Scanner de cette rencontre…
Est-ce d'avoir enseigné le droit à l'Université de Boston, où il emmène ses étudiants assister à des procès criminels et visiter des prisons, qui lui a donné le goût pour la justice. Depuis 1967, il réalise des documentaires et devient l'un des cinéastes majeurs dans son domaine. Ici, il signe sa première fiction. Pourtant, un point commun à toute sa filmographie surgit : sa réflexion sur la violence sous différentes formes (de l'Etat, des délinquants ou de l'Humanité). Il met en scène cette œuvre, à Boston et à Paris, sous forme de pièce de théâtre, il y a quelques années avec Catherine Samie, déjà…
Expliquons tout d'abord ce qu'est ce livre : un monument. Bâti autour de la vie d'une famille de Stalingrad, de la Révolution russe à la bataille de Stalingrad et de façon générale, à travers l'histoire violente et terrible du XXe siècle. Le chapitre « la dernière lettre » surgit au milieu du roman, comme un testament.
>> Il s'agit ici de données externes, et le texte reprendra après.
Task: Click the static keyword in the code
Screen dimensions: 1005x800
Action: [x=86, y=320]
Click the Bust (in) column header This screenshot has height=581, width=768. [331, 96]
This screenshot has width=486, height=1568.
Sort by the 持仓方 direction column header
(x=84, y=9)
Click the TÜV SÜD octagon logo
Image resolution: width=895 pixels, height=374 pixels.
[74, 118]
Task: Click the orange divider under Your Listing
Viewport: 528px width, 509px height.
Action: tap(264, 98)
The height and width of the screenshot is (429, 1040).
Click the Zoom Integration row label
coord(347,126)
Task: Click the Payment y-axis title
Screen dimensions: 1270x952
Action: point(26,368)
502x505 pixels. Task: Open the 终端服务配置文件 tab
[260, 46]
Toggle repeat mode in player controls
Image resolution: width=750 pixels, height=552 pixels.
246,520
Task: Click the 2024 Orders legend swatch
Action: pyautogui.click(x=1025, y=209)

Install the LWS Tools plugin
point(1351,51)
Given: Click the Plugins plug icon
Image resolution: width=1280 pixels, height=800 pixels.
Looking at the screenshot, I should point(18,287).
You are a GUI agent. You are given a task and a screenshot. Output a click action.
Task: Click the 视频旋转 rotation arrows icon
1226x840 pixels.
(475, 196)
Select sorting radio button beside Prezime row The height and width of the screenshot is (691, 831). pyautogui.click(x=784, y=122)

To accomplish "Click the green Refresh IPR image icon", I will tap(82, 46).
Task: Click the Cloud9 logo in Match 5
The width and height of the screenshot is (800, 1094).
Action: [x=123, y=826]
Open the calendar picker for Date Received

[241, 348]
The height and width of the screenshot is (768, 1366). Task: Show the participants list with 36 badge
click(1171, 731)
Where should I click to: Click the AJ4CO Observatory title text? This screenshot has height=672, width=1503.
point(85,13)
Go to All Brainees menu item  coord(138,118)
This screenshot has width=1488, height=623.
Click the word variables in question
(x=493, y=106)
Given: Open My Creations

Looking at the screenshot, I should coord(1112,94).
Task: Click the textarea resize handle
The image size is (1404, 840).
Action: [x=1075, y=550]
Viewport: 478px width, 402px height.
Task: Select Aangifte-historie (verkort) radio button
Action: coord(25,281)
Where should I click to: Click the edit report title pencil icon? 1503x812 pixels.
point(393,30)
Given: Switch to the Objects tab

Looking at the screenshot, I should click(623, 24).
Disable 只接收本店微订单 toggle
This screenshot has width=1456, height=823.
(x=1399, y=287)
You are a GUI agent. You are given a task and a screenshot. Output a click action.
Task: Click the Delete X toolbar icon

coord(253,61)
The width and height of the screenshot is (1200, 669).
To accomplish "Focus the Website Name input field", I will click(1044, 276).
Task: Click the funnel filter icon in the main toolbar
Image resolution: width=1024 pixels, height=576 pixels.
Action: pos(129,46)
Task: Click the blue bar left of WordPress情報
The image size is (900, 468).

Une doctoresse juive, Anna Semionovna, enfermée dans le ghetto de Berditchevlà justement où la mère de l'auteur a été tué (seuls 10 ou 15 juifs survivront aux nazis sur 30 000 habitants de la ville)adresse à son fils, Vita, quelques jours avant d'être assassinée par les nazis, sous la forme d'une lettre, le récit de ses derniers jours et du regard qu'elle porte sur cette vie.
Elle s'adresse au public, par la même, en propos indulgent, généreux et fait même preuve d'humour. Elle parle de sa relation avec son fils, de sa vie d'étudiante à Paris, de son mariage raté. Elle décrit la réaction de ses voisins russes à l'arrivée des allemands, celle des juifs, l'Occupation et ses cruautés. Mais aussi, l'aide de russes compatissants, la cupidité et l'indifférence des autres. Elle explique sa lente prise de conscience de son identité : juive avant d'être russe. Elle s'attache à des faits du quotidien. Elle essaie de comprendre les raisons de sa mort imminente. On s'identifie à son courage, son désespoir.
Une des forces de ce film est le très beau et subtil travail sur les ombres et la lumière de ce noir et blanc, réalisé par le chef opérateur Yorgos Avranitis. La qualité de la photo parvient même à conférer du mystère à ce poignant témoignage. En 48 scènes, on aperçoit autant d'aspects différents du visage de la comédienne (ses rides sont si belles…). Les ombres de Catherine Samie contre le mur blanc de ce décor, dépouillé et minimaliste, sont comme des fantômes, des spectres du passé.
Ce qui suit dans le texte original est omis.